The shelf remembers because when I was a brat playing the top was not tall enough to reach my father encyclopedia. I had to climb on a chair to catch my favorite volume always among many volumes.
That encyclopedia encyclopedias when occupied a significant space in the houses was the only way to get close to it was my childhood dream. While looking at the map of Asia I imagined myself walking those giant countries, discovering new places and visiting countless islands that they were so far from home.
It was my dream. And mainly it was because I was so far from being realized. My parents and I lived in a very modest home on the outskirts of Barcelona, Spain in that decade wearing little democracy. The only thing we could do was travel within the country in the Renault 4-four cans-that my father drove. And yet, while in that way made me dizzy and my mother had to give me vomit bags, I kept promising myself that one day I had to go to the Asian continent maps. Although I had to take a load of plastic bags.
Between the encyclopedia on the shelf and my discovery of Cambodian karaoke elapsed almost 25 years. By then he had already traveled much of the country in the New World during the holidays which gave me the newspaper in writing in Barcelona. But in my head it was about to drop everything and move to Asia.
So, a month after returning from Japan, I flew to China and then to Southeast Asia. A few days later, I was traveling in the Cambodian capital of Battambang along a road that sometimes became goat track. On the bus that took me there was no air conditioning, each traveler's luggage he carried in his seat and the smell was not the best. But nobody cared. Because what that bus did have was a video screen and good audio equipment.

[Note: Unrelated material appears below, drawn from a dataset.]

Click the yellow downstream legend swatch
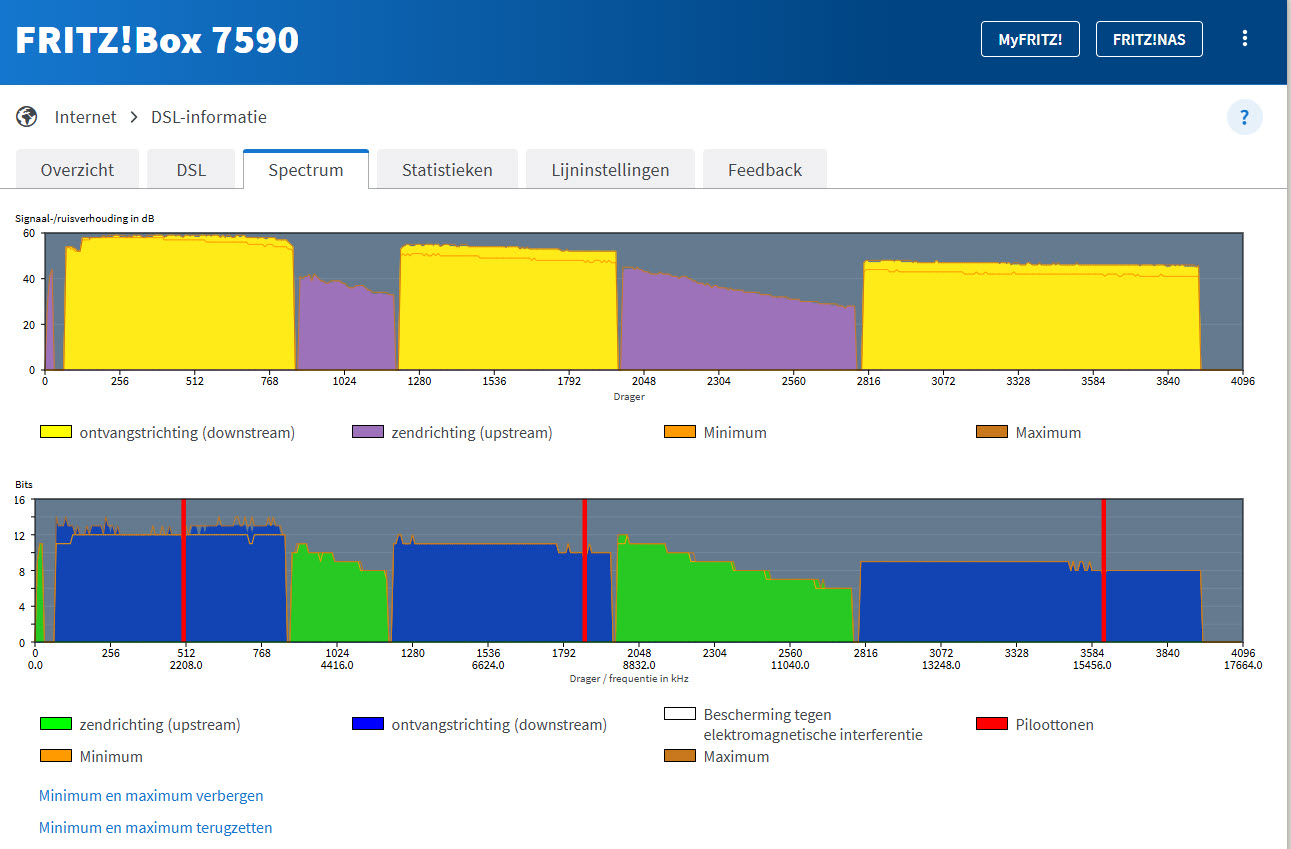 coord(56,432)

After a while you start the journey started playing music at full blast. It was a local music video you could read-in Cambodia, of course, through the screen that had the cabin next to the bus, in a video clip of questionable quality. I realized that most of the members of that bus, in which the only guy I was round eyes, began to sing. The guy sitting next to me smiled and followed the rhythm of the music while humming the melody. Sometimes applauded.
Karaoke music that road can not stop throughout the trip. Even when the bus stopped in the middle of nowhere and jumped two women offering snacks. I looked at what snacks sold. Spiders and scorpions fried grilled. And when the bus continued its march, with karaoke and watching my fellow travelers spider legs ripped to lick then between songs, I knew the place was going to settle it would be China, as he had imagined. I would move to Southeast Asia. In this part of the world things happen that can only live if you're here.
Six months later, in January 2011, I settled into an apartment in Bangkok. Leave my apartment in the center of Barcelona that I had worked so hard to get a good job and one of the largest newspapers in Spain. Also my family and lifelong friends. But worth it. On one side of the apartment building where I began my adventure in Southeast Asia had one of the most luxurious shopping centers. On the other, the largest suburb of the Thai capital. That messy mixture that exists in order in this part of the world made up for all the change.
More than three years later, no regrets. This is the place you want to be. And I'm sure the child who climbed on a chair to take his father's encyclopedia and look at the map of Asia would be proud of it.